Ces bribes de conversation ne sont qu’un exemple de ce qui peut se raconter au 15 rue de Seclin. Des anecdotes, des analyses, des critiques. Mais toutes se rapportent à l’art. En effet, derrière la porte de chaque galerie se cache un féru d’art, ne pouvant résister à la tentation de faire partager sa sensibilité. Sa vision de l’esthétisme. En un mot, un regard. Son regard. Appréhender la philosophie et la vision d’une galerie, c’est aussi sonder son propriétaire. Il est difficile d’évoquer la Collégiale sans parler de Véronique Dalle. Et réciproquement.
– De l’importance du regard
L’art se décline en premier lieu comme une affaire de regards. Il n’y a pas besoin d’être un fin connaisseur, au jargon bien aiguisé pour s’intéresser, porter un jugement et discourir à ce propos. La vision de Véronique Dalle est imprégnée du refus de cette opacité pédante. Regarder, c’est être curieux. C’est s’ouvrir à l’autre. Un galeriste porte un regard acéré sur ce qui se présente à ses yeux. Son métier peut s’apparenter à celui d’un guide ; mais non celui d’un mentor. Regarder nécessite néanmoins un apprentissage. A l’instar du palais qui se développe et devient plus fin avec l’âge, à force de goûter des mets variés, le regard s’aiguise à force d’écarquiller les yeux et de multiplier les occasions de s’exercer.

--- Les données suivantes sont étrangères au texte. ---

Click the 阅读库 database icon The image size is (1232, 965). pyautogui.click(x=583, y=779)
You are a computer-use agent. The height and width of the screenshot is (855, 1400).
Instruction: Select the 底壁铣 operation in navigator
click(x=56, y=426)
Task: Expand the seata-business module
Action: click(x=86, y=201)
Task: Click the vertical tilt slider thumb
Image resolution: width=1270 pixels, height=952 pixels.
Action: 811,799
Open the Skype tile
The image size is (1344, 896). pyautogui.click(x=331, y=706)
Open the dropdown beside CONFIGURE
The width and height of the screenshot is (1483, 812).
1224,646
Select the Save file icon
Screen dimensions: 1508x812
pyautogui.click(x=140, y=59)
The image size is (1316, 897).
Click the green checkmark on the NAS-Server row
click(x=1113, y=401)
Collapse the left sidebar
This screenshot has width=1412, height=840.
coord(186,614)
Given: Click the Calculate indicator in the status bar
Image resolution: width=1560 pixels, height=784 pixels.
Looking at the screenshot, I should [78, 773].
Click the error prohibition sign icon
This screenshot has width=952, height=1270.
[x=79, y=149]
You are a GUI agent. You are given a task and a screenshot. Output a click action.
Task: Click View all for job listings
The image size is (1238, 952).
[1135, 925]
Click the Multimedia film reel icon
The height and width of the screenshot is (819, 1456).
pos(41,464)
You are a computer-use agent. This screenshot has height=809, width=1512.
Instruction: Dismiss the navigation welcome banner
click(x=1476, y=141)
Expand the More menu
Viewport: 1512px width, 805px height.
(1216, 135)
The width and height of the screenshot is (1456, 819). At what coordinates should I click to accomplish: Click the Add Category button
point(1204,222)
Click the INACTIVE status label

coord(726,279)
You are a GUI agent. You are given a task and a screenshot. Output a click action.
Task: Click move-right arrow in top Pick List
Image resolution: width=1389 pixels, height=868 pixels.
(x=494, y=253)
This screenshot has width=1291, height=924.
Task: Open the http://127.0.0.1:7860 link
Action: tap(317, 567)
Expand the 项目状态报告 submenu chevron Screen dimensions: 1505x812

Au 15 rue de Seclin, chacun se voit octroyer la liberté de pouvoir voir. Etre sensible. Apprécier. Regarder, un premier pas avant d’essayer d’analyser. D’apposer des mots. Plus ou moins maladroitement, la barrière du langage reste forte.Le regard se complète aussi par les autres sens, le toucher par exemple dans le cas de la sculpture, mais il reste premier.